COMENTARIO
Ésta es la carta más antigua (año 51-52) que se conserva de San Pablo. Tras saludar a la comunidad que él mismo había fundado, agradece a Dios el fruto de la evangelización y la fidelidad de aquellos cristianos (1,2-3,13). Más adelante, movido, al parecer, por el dolor de los fieles de Tesalónica ante la muerte de seres queridos, les exhorta a llevar una vida santa en la esperanza de la segunda venida de Cristo (4,1-5,24).

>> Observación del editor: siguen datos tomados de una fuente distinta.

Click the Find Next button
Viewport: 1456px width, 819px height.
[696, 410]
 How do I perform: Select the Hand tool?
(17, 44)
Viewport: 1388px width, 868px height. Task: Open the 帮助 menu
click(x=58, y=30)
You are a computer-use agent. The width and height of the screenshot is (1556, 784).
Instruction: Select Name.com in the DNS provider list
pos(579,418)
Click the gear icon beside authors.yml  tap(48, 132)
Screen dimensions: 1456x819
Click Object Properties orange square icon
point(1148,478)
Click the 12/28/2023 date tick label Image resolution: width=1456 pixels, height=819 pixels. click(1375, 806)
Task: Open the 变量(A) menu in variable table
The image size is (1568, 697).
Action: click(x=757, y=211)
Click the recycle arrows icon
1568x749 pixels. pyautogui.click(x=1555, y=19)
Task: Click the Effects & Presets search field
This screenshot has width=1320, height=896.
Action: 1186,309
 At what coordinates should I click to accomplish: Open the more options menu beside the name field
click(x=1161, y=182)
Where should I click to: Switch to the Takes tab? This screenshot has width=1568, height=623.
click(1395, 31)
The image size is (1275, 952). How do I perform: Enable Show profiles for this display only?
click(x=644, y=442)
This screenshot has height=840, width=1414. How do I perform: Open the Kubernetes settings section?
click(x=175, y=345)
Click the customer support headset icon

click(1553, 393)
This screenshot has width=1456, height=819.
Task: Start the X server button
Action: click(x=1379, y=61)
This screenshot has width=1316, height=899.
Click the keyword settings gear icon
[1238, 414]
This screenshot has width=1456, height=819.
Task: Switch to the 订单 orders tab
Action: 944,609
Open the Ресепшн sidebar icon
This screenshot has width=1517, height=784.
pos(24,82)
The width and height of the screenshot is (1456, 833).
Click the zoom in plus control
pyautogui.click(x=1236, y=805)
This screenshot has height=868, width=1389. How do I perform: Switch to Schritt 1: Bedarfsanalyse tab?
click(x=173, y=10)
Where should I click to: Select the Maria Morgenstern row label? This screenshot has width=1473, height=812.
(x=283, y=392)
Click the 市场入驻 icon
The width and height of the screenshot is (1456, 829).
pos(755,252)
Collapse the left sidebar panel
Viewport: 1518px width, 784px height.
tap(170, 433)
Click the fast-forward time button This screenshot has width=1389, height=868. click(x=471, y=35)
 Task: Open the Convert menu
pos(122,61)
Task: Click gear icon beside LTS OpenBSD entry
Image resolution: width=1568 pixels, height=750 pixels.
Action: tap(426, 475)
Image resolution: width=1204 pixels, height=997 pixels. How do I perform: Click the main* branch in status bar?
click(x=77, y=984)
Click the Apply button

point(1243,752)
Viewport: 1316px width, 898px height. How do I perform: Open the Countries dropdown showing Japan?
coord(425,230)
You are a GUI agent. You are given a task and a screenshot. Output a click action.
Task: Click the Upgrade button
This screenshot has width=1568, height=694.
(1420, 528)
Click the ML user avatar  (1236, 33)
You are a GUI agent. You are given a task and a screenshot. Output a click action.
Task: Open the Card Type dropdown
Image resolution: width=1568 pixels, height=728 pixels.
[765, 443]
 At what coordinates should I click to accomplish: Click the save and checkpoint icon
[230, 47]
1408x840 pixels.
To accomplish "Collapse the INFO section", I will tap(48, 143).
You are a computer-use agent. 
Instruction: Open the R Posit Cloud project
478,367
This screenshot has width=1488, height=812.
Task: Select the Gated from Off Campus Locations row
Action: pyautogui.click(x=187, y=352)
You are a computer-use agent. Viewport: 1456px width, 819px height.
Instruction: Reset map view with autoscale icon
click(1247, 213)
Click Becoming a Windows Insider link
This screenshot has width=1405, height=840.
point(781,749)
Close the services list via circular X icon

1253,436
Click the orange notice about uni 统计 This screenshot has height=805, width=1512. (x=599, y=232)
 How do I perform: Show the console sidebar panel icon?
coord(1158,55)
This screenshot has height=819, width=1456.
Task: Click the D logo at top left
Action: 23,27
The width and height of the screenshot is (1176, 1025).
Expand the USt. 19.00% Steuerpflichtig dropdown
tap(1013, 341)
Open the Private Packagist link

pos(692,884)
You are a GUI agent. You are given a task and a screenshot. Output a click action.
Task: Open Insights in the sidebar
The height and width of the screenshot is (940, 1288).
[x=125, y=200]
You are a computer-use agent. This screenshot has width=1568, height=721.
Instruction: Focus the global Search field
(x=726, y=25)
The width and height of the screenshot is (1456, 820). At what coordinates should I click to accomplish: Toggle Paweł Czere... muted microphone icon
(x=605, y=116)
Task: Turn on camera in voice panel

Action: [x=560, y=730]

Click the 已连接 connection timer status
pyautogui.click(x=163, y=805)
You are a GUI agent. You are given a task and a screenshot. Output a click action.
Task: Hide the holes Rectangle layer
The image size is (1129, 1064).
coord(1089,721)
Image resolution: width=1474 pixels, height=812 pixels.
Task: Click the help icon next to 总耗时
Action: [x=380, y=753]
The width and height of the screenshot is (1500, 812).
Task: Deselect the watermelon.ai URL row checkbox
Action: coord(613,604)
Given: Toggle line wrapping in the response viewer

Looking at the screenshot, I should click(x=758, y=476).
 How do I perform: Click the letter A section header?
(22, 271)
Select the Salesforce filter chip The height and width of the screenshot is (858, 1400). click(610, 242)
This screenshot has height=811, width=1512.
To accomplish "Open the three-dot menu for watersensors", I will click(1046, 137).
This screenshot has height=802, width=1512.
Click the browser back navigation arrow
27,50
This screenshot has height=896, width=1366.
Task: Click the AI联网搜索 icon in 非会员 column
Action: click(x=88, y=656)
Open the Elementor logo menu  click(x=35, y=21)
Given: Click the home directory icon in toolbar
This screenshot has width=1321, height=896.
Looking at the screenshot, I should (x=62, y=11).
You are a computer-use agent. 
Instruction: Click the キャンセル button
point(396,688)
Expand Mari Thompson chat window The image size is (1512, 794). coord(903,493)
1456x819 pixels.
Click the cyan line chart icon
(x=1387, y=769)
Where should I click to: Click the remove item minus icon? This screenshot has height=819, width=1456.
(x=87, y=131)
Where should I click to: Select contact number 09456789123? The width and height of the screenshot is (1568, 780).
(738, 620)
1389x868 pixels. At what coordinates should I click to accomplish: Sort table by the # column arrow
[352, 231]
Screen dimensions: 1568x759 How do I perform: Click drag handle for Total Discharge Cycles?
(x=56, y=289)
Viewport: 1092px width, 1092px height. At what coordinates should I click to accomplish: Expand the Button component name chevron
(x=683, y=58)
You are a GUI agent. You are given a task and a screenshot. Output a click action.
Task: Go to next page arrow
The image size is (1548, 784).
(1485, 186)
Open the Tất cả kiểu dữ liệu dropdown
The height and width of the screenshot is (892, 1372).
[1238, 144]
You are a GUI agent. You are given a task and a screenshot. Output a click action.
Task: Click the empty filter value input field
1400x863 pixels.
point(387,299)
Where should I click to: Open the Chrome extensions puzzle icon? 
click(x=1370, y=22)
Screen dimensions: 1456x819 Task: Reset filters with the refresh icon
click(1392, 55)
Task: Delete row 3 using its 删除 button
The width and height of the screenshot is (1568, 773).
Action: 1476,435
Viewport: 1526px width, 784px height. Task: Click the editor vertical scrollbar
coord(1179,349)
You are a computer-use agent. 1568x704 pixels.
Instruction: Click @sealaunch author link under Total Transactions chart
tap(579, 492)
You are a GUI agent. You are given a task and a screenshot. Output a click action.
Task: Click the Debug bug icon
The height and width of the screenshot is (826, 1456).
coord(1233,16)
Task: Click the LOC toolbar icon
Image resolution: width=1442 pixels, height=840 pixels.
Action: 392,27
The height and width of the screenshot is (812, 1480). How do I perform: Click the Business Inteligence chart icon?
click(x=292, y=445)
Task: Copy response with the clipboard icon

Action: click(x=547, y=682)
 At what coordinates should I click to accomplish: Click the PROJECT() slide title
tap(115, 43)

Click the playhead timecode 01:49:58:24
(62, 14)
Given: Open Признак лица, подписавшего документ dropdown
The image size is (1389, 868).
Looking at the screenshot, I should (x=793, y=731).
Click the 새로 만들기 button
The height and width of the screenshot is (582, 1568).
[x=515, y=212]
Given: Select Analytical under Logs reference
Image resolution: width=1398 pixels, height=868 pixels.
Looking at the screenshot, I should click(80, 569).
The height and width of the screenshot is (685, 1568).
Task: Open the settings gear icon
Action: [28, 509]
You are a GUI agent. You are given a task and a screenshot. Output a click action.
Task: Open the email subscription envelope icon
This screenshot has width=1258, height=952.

El encabezamiento se ajusta al modelo habitual de la época: consignación del autor, mención de los destinatarios, y palabras de saludo. El tono es entrañable, pero no es el de una simple carta de familia, sino el de un escrito autorizado en el que, según las normas legales (cfr Dt 17,6), dos testigos avalan su contenido. La palabra griega ekklesía significa «asamblea, reunión del pueblo», y fue empleada desde la época apostólica para designar a la Iglesia, el nuevo pueblo de Dios. De este versículo parte Santo Tomás para definir la Iglesia como «la congregación de los fieles realizada en Dios Padre y en el Señor Jesucristo, por la fe en la Trinidad y en la divinidad y humanidad de Cristo» (Super 1 Thessalonicenses, ad loc.).